Mycophenolate Mofetil
MMF is a selective immunosuppressant primarily recognized for its inhibitory effects on lymphocytes, as well as for its suppression of antibody production and leukocyte chemotaxis. Several case reports have shown that MMF has good efficacy in patients who are non-responsive to glucocorticoids monotherapy [23,24]. In a retrospective efficacy evaluation study, 12 patients with DM who were non-responsive or intolerant to conventional treatments received MMF at doses of 500 mg to 1 g per day. Skin lesions and muscle strength were assessed monthly after treatment. The study demonstrated improvements in cutaneous and muscular conditions for 10 patients undergoing MMF treatment, with most showing good tolerability within 4 to 8 weeks [25]. When patients with DM have concurrent interstitial ILD, MMF is considered a first-line therapy due to its proven efficacy in enhancing lung function and enabling successful glucocorticoid tapering [26,27]. Like other immunosuppressants, MMF carries the risk of exacerbating infections and increasing the incidence of malignancies. However, previous reports of MMF-related malignancies have mostly occurred in post-transplant populations [28,29].
Calcineurin Inhibitors
Calcineurin inhibitors mainly include cyclosporin A and tacrolimus, which primarily work by inhibiting T-cell function and were originally used to prevent organ transplant rejection. In the treatment of DM, calcineurin inhibitors are mainly used for DM patients with concurrent ILD or refractory DM unresponsive to first-line treatments [30,31]. In a prospective controlled study, rapid disease remission was achieved in 10 patients with DM treated with cyclosporin A, with only a 10% treatment failure rate [32]. Additionally, in a randomized controlled trial comparing cyclosporin A and methotrexate in 36 DM/PM patients, the patients in both groups showed significant improvements in clinical and serologic aspects after 1, 3, and 6 months of treatment. However, due to cost increases and drug risks, methotrexate should be prioritized over cyclosporin A [33]. In a systematic review evaluating the effectiveness and safety of tacrolimus in DM/PM, oral tacrolimus combined with glucocorticoids resulted in physical function and muscular strength recovery in 64.7% and 93.3% of patients, respectively, enzyme reduction in 100% of patients, lung function improvement in 89.3% of patients, and a decrease in the average glucocorticoid dose from 33.8 mg/day to 11.5 mg/day [34]. The primary adverse effect of calcineurin inhibitors is renal toxicity, with other adverse reactions generally being mild.
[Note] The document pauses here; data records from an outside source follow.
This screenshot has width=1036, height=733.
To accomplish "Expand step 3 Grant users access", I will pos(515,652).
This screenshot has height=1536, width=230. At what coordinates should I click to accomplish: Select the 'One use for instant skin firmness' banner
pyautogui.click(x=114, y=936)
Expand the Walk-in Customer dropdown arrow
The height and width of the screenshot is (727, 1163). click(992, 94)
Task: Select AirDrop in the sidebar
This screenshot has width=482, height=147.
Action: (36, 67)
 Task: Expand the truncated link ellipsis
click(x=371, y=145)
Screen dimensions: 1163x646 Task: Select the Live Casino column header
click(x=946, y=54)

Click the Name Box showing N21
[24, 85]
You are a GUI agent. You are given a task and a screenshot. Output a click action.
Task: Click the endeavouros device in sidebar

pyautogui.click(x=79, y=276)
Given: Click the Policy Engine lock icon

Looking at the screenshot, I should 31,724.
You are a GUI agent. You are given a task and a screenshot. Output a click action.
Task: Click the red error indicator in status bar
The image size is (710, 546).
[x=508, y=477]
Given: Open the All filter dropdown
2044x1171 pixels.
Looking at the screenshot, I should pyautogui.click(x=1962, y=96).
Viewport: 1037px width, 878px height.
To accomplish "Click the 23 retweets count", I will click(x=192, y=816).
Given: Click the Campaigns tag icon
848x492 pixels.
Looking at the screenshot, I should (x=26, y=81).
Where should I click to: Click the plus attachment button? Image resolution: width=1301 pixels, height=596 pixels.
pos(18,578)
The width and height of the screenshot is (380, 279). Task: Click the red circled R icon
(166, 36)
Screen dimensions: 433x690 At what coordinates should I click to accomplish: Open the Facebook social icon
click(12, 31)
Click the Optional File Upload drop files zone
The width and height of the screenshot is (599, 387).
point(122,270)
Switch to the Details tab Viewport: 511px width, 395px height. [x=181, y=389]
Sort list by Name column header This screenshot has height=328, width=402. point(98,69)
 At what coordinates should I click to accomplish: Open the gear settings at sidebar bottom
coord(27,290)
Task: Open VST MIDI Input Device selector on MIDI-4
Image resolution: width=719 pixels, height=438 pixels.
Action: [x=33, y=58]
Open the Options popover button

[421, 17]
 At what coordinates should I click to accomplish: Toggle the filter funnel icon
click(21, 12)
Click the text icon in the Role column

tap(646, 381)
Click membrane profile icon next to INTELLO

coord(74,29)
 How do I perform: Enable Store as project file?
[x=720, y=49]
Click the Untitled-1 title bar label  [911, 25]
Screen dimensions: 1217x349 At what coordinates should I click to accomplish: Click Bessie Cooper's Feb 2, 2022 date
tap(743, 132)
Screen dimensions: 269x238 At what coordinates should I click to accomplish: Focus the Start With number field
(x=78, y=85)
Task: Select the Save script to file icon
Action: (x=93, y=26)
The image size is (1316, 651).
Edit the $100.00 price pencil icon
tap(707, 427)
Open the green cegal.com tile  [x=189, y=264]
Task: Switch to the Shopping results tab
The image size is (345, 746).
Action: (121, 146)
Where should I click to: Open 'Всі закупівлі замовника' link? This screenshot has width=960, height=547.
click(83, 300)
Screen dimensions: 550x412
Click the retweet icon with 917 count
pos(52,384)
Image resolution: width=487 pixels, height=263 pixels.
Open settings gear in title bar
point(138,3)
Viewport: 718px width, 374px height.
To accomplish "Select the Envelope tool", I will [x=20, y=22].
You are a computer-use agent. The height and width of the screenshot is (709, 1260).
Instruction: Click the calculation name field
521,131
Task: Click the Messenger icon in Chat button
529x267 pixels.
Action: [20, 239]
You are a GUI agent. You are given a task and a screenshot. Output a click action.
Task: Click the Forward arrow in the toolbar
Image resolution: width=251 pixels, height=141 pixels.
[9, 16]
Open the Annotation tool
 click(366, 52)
Therefore, calcineurin inhibitors should be considered safe and efficacious for managing DM, but their specific efficacy and safety require validation through prospective, large-sample, randomized controlled trials.
Cyclophosphamide
Cyclophosphamide is currently the preferred adjunctive therapy for severe or progressive ILD in DM. In a clinical trial evaluating the effectiveness and safety of cyclophosphamide pulse therapy for DM/PM complicated by progressive interstitial pneumonia, over half of the patients experienced significant improvements in dyspnea symptoms, oxygen dependency, pulmonary function parameters, and high-resolution computed tomography scores after receiving cyclophosphamide at doses of 300 to 800 mg/m2 every 4 weeks for at least 6 months. No treatment-related deaths or severe toxic reactions were observed during the study [35]. Additionally, cyclophosphamide is suggested as the initial combined therapy for patients with MDA5+ DM complicated by rapidly progressive ILD [36]. A DM patient with rapidly progressive ILD failed to show improvement in dyspnea symptoms after 3 months of glucocorticoid and cyclosporin A treatment, with high-resolution computed tomography confirming ILD progression. However, after switching from cyclosporin A at 4.25 mg/kg/day to cyclophosphamide at 1000 mg/m2 every 4 weeks, the patient’s dyspnea symptoms improved within 2 months, ILD progression halted on imaging, and successful steroid tapering was achieved [37]. Multiple studies indicate that serious adverse reactions are generally uncommon with short-term intravenous cyclophosphamide pulse therapy [35,38,39]. Nevertheless, a randomized controlled trail comparing the efficacy of rituximab and cyclophosphamide for connective tissue disease-associated ILD showed that while rituximab was not superior to cyclophosphamide in treating patients with connective tissue disease-associated ILD, it had fewer adverse events, making it a potential alternative to cyclophosphamide [40].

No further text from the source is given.